Work required: Do not include the pictures; repeat the rest of the data exactly.

Collected data entries
....................

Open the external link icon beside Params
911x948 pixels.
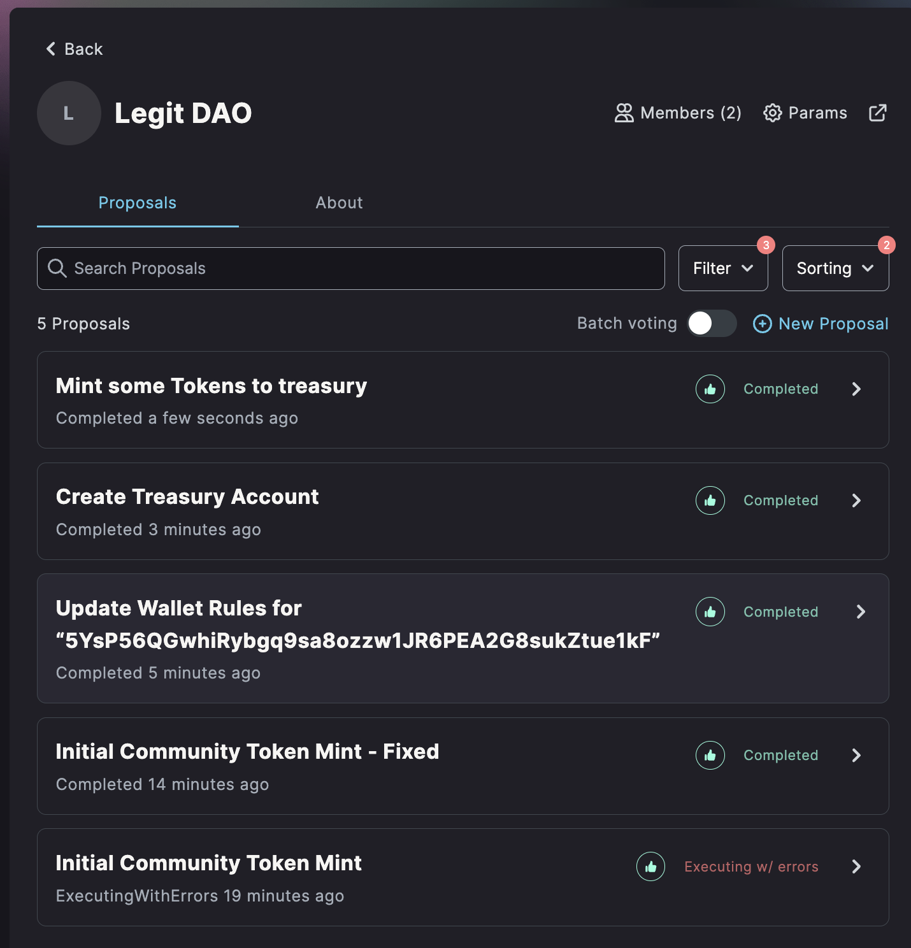click(x=877, y=113)
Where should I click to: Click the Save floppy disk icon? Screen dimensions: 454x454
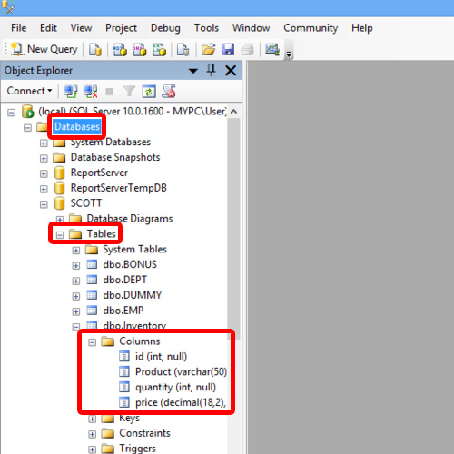point(228,49)
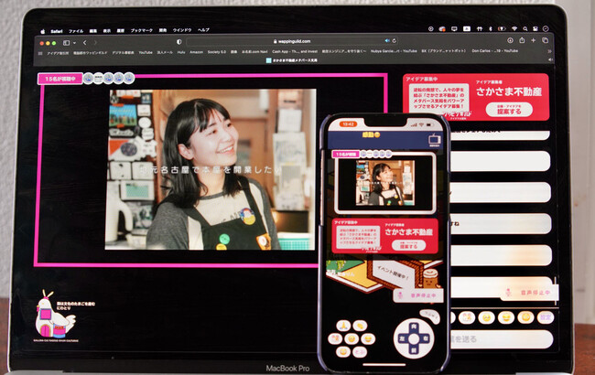Click the Safari back arrow

[85, 43]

....................

Output for this exercise:
Open the external link icon beside Params
911x948 pixels.
click(x=877, y=113)
Where should I click to: Click the Save floppy disk icon? Screen dimensions: 454x454
point(228,49)
Click the Safari back arrow

[85, 43]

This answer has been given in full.